The cyclic peptide AF17121 (Ac-VDECWRIIASHTWFCAEE) that inhibits interleukin 5 (IL-5) function and IL-5 receptor alpha-chain (IL-5Ralpha) binding has been derived from recombinant random peptide library screening and follow-up synthetic variation. To better understand the structural basis of its antagonist activity, AF17121 and a series of analogs of the parent peptide were prepared by solid phase peptide synthesis. Sequence variation was focused on the charged residues Asp(2), Glu(3), Arg(6), Glu(17), and Glu(18). Two of those residues, Glu(3) and Arg(6), form an EXXR motif that was found to be common among library-derived IL-5 antagonists. The E and R in the EXXR motif have a proximity similar to charged residues in a previously identified receptor alpha binding region, the beta-strand between the C- and D-helices of human IL-5. Optical biosensor interaction kinetics and cell proliferation assays were used to evaluate the antagonist activities of the purified synthetic peptides, by measuring competition with the highly active single chain IL-5. Analogs in which acidic residues (Asp(2), Glu(3), Glu(17), and Glu(18)) were replaced individually by Ala retained substantial competition activity, with multiple replacements in these residues leading to fractional loss of potency at most. In contrast, R6A analogs had strongly reduced competition activity. The results reveal that the arginine residue is crucial for the IL-5Ralpha binding of AF17121, while the acidic residues are not essential though likely complex-stabilizing particularly in the Asp(2)-Glu(3) region. By CD, AF17121 exhibited mostly disordered structure with evidence for a small beta-sheet content, and replacement of the arginine had no influence on the observed secondary structure of the peptides. The dominance of Arg(6) in AF17121 activity corresponds to previous findings of dominance of the positive charge balance in the antiparallel beta-sheet of IL-5 composed of (88)EERRR(92) in one strand of the CD turn region of IL-5 and with Arg(32) in the neighboring beta-strand. These results argue that AF17121 and related library-derived peptides function by mimicking the CD turn receptor alpha recognition epitope in IL-5 and open the way to small molecule antagonist design.
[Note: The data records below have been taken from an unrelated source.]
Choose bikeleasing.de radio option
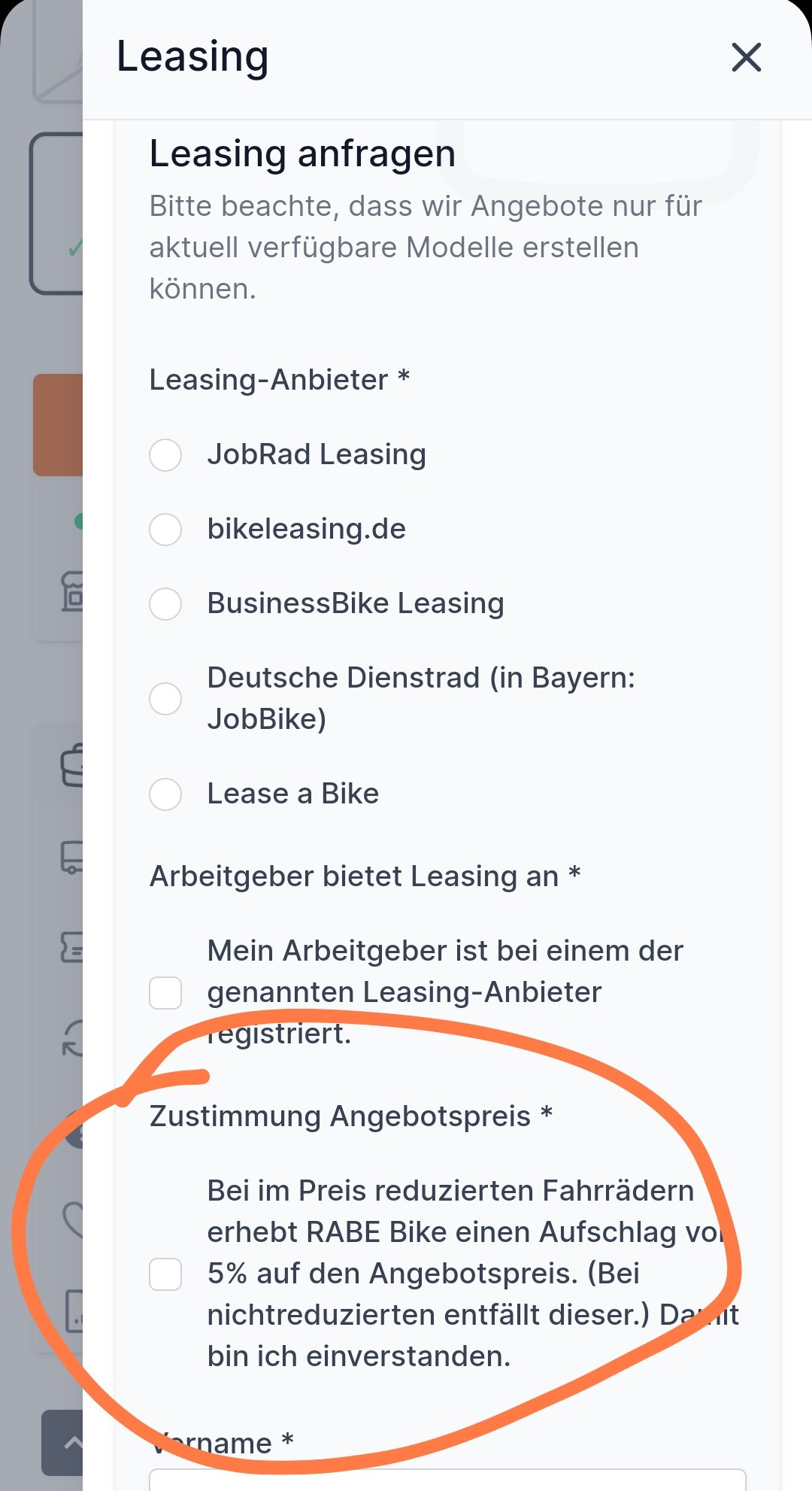This screenshot has height=1491, width=812. 165,530

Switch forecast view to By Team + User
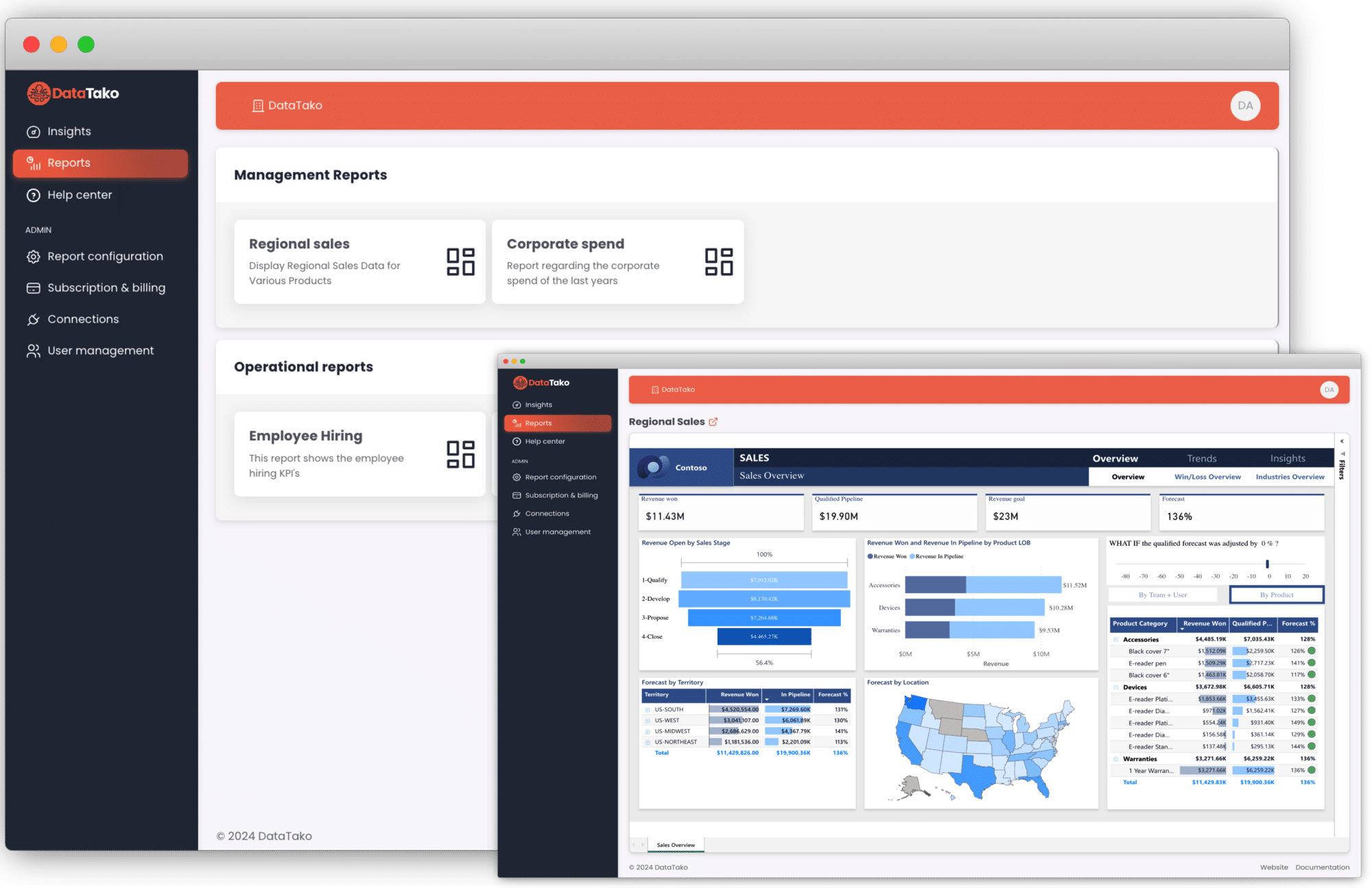pos(1163,595)
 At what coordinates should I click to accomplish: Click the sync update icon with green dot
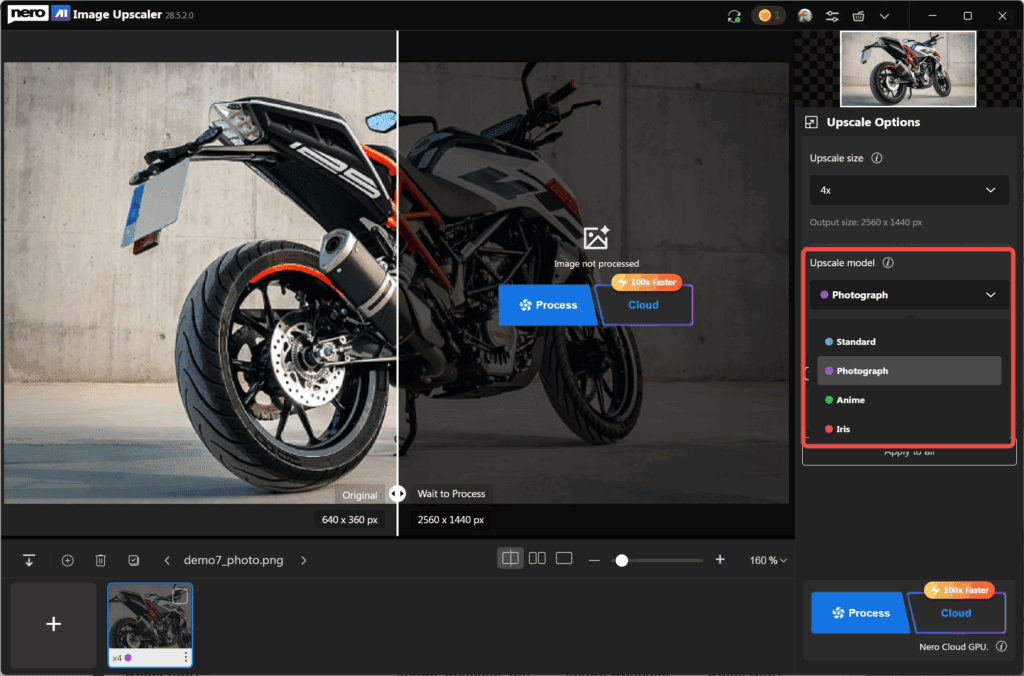coord(733,16)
通过重组随机肽库筛选及后续合成变异得到了抑制白细胞介素5(IL-5)功能和IL-5受体α链(IL-5Rα)结合的环肽AF17121(Ac-VDECWRIIASHTWFCAEE)。为了更好地理解其拮抗活性的结构基础,通过固相肽合成制备了AF17121及其一系列母肽类似物。序列变异集中在带电荷的残基Asp(2)、Glu(3)、Arg(6)、Glu(17)和Glu(18)上。其中两个残基,即Glu(3)和Arg(6),形成了一个EXXR基序,发现该基序在源自肽库的IL-5拮抗剂中很常见。EXXR基序中的E和R的间距类似于先前确定的受体α结合区域(人IL-5的C螺旋和D螺旋之间的β链)中的带电荷残基。通过测量与高活性单链IL-5的竞争情况,利用光学生物传感器相互作用动力学和细胞增殖试验来评估纯化合成肽的拮抗活性。将酸性残基(Asp(2)、Glu(3)、Glu(17)和Glu(18))逐个替换为Ala的类似物保留了相当的竞争活性,这些残基的多个替换最多导致效力部分丧失。相反,R6A类似物的竞争活性大幅降低。结果表明,精氨酸残基对AF17121与IL-5Rα的结合至关重要,而酸性残基虽可能对稳定复合物特别是在Asp(2)-Glu(3)区域有作用,但并非必不可少。通过圆二色光谱(CD)分析,AF17121大多呈现无序结构,有少量β折叠结构的证据,精氨酸的替换对观察到的肽二级结构没有影响。AF17121活性中Arg(6)的主导地位与先前关于IL-5的反平行β折叠中由(88)EERRR(92)组成的一条链以及相邻β链中的Arg(32)所构成的正电荷平衡主导地位的研究结果一致。这些结果表明,AF17121及相关的源自肽库的肽通过模拟IL-5中的CD转角受体α识别表位发挥作用,为小分子拮抗剂的设计开辟了道路。